[TASK ITEM]:
All lines from the one that mentions "1320x2164 pixels. At" through the last of the entries below must be copied exactly, with both ends kept.

[INFORMATION]:
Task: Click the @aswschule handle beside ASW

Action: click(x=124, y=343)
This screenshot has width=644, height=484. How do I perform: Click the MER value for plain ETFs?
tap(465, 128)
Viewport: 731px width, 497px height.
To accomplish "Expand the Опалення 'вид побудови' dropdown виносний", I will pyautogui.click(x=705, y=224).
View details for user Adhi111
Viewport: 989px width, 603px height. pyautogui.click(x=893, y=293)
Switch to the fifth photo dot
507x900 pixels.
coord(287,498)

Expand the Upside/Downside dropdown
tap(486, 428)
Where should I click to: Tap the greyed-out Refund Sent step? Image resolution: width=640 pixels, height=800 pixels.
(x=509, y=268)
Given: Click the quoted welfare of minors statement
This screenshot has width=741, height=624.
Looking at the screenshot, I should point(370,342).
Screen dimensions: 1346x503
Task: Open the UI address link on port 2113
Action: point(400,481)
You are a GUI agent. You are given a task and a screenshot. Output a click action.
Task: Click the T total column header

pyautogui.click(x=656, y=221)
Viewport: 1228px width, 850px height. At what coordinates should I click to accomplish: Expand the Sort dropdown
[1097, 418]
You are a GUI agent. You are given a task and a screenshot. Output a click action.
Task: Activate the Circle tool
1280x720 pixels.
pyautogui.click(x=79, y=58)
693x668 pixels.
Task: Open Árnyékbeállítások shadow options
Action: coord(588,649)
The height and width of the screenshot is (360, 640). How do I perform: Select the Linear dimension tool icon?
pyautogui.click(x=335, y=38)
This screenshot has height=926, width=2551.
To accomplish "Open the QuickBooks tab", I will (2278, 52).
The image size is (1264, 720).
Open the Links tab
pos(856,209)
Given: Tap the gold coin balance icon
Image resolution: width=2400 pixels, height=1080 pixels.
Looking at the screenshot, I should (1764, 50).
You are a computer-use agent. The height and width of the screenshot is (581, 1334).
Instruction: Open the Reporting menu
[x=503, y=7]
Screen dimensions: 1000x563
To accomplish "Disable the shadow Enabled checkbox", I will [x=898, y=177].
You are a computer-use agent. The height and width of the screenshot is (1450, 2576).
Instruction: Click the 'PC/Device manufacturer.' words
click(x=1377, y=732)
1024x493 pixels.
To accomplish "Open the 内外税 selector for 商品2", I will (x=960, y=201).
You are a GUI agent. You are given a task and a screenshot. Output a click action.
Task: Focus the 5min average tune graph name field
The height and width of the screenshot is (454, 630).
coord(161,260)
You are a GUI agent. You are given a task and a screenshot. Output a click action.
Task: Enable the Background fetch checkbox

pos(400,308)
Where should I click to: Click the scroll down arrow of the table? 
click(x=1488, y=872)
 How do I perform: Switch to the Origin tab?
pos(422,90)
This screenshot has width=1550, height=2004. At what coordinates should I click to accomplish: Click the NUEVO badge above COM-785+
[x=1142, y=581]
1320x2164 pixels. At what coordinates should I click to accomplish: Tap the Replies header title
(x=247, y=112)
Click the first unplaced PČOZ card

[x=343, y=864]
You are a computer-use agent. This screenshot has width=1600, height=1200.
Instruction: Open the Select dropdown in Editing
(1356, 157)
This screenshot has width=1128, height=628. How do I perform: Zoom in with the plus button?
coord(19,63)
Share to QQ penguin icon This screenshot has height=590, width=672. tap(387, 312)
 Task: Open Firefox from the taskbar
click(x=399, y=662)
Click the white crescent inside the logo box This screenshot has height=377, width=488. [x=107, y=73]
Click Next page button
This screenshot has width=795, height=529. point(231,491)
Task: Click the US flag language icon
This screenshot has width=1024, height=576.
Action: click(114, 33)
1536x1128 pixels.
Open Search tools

[RESPONSE]:
1320x2164 pixels. At what coordinates should I click to accomplish: Tap the Replies header title
(x=247, y=112)
Click the first unplaced PČOZ card

[x=343, y=864]
You are a computer-use agent. This screenshot has width=1600, height=1200.
Instruction: Open the Select dropdown in Editing
(1356, 157)
This screenshot has width=1128, height=628. How do I perform: Zoom in with the plus button?
coord(19,63)
Share to QQ penguin icon This screenshot has height=590, width=672. tap(387, 312)
 Task: Open Firefox from the taskbar
click(x=399, y=662)
Click the white crescent inside the logo box This screenshot has height=377, width=488. [x=107, y=73]
Click Next page button
This screenshot has width=795, height=529. point(231,491)
Task: Click the US flag language icon
This screenshot has width=1024, height=576.
Action: click(114, 33)
1536x1128 pixels.
Open Search tools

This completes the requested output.